6.1.5.4.2. Attributes

filename

filename of the trajectory

n_atoms

number of atoms (coordinate sets) in a frame (constant)

n_frames

total number of frames (if known) – None if not known

ts

the Timestep object; typically customized for each trajectory format and derived from base.Timestep.

units

dictionary with keys time, length, speed, force and the appropriate unit (e.g. ‘AKMA’ and ‘Angstrom’ for Charmm dcds, ‘ps’ and ‘nm’ for Gromacs trajectories, None and ‘Angstrom’ for PDB). Any field not used should be set to None.

format

string that identifies the file format, e.g. “DCD”, “PDB”, “CRD”, “XTC”, “TRR”; this is typically the file extension in upper case.

dt

time between frames in ps; a managed attribute (read only) that computes on the fly skip_timestep * delta and converts to the MDAnalysis base unit for time (pico seconds by default)

totaltime

total length of the trajectory = n_frames * dt

time

time of the current time step, in MDAnalysis time units (ps)

frame

frame number of the current time step (0-based)

aux_list

list of the names of any added auxiliary data.

_auxs

dictionary of the AuxReader instances for any added auxiliary data.

Optional attributes

delta

integrator time step (in native units); hence the “length” of a trajctory frame is skip_timestep*delta time units

compressed

string that identifies the compression (e.g. “gz” or “bz2”) or None.

fixed

bool, saying if there are fixed atoms (e.g. dcds)

periodic

boolean saying if contains box information for periodic boundary conditions unit cell information is stored in attribute dimensions

skip_timestep

number of integrator steps between frames + 1 (i.e. the stride at which the MD simulation was sampled)

6.1.5.5. Trajectory Writer class

Trajectory writers are derived from MDAnalysis.coordinates.base.WriterBase. They are used to write multiple frames to a trajectory file. Every time the write() method is called, another frame is appended to the trajectory.

Typically, many methods and attributes are overriden.

Signature:

W = TrajectoryWriter(filename,n_atoms,**kwargs)
W.write_next_timestep(Timestep)

or:

W.write(AtomGroup)   # write a selection
W.write(Universe)    # write a whole universe
W.write(Timestep)    # same as write_next_timestep()

6.1.5.5.1. Methods

__init__(filename,n_atoms[,start[,step[,delta[,remarks]]]])

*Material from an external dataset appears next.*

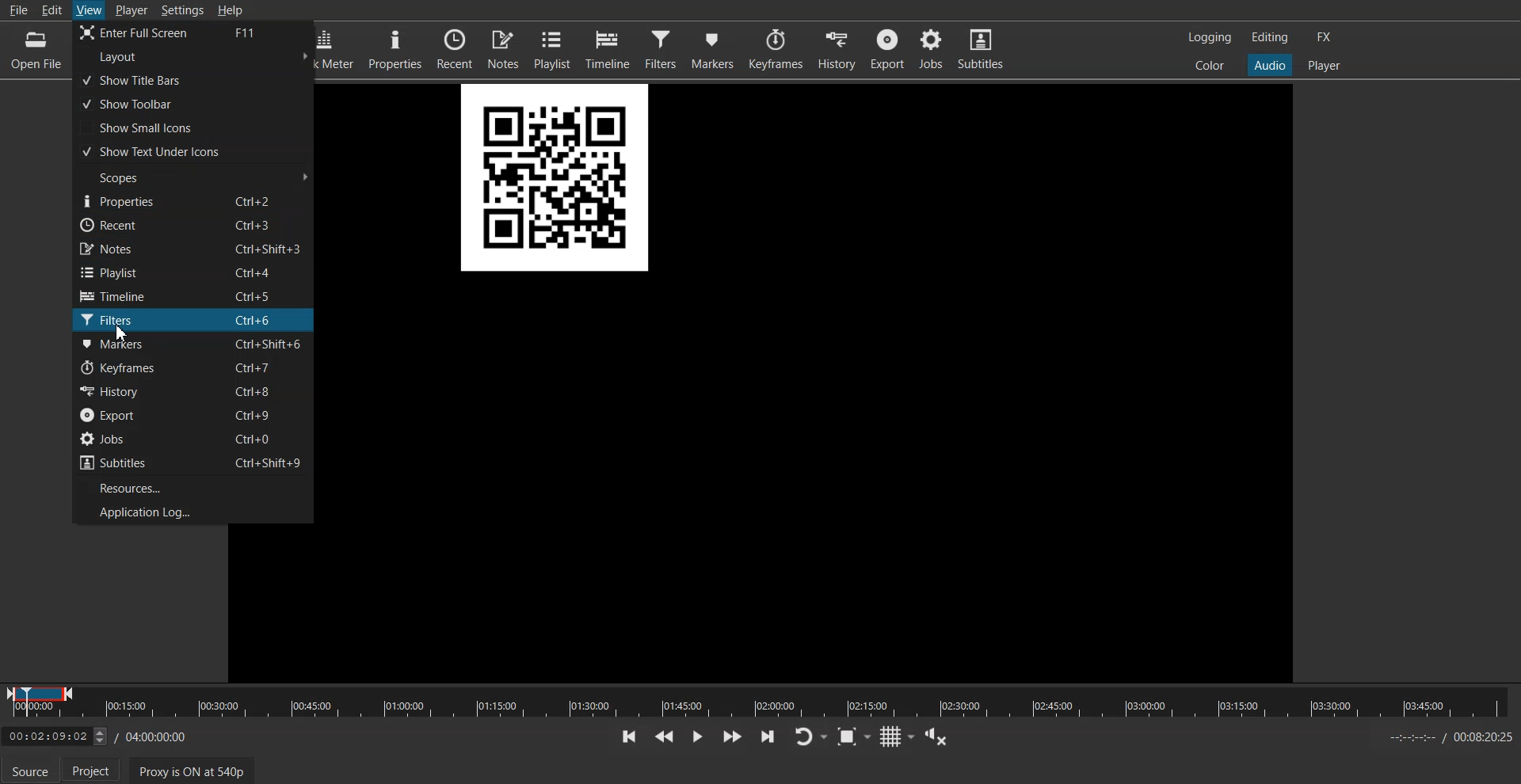 The height and width of the screenshot is (784, 1521). Describe the element at coordinates (768, 737) in the screenshot. I see `Skip to the next point` at that location.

opens filename and writes header if required by format

write(obj)

write Timestep data in obj

write_next_timestep([timestep])

write data in timestep to trajectory file

convert_dimensions_to_unitcell(timestep)

take the dimensions from the timestep and convert to the native unitcell representation of the format

close()

close file and finish I/O

__del__()

ensures that close() is called

6.1.5.5.2. Attributes

filename

name of the trajectory file

start, stop, step

first and last frame number (0-based) and step

units

dictionary with keys time, length, speed, force and the appropriate unit (e.g. ‘AKMA’ and ‘Angstrom’ for Charmm dcds, ‘ps’ and ‘nm’ for Gromacs trajectories, None and ‘Angstrom’ for PDB). Any field not used should be set to None.

format

string that identifies the file format, e.g. “DCD”, “PDB”, “CRD”, “XTC”, “TRR”

Optional

ts

Timestep instance

6.1.5.6. Single Frame Writer class

A single frame writer is a special case of a trajectory writer in that it writes only a single coordinate frame to a file, for instance, a pdb or gro file. Unlike trajectory formats, which only contains coordinates, single frame formats contain much more information (e.g. atom and residue names and numbers) and hence it is possible to write selections of atoms in a meaningful way.

Signature:

W = FrameWriter(filename, **kwargs)
W.write(AtomGroup)
W.write(Universe)

The blanket kwargs is required so that one can pass the same kind of arguments (filename and n_atoms) as for the Trajectory writers. In this way, the simple writer() factory function can be used for all writers.

6.1.5.6.1. Methods

__init__(filename, **kwargs)

opens filename for writing; kwargs are typically ignored

write(obj)

writes the object obj, containing a AtomGroup group of atoms (typically obtained from a selection) or Universe to the file and closes the file

Note

Trajectory and Frame writers can be used in almost exactly the same manner with the one difference that Frame writers cannot deal with raw Timestep objects.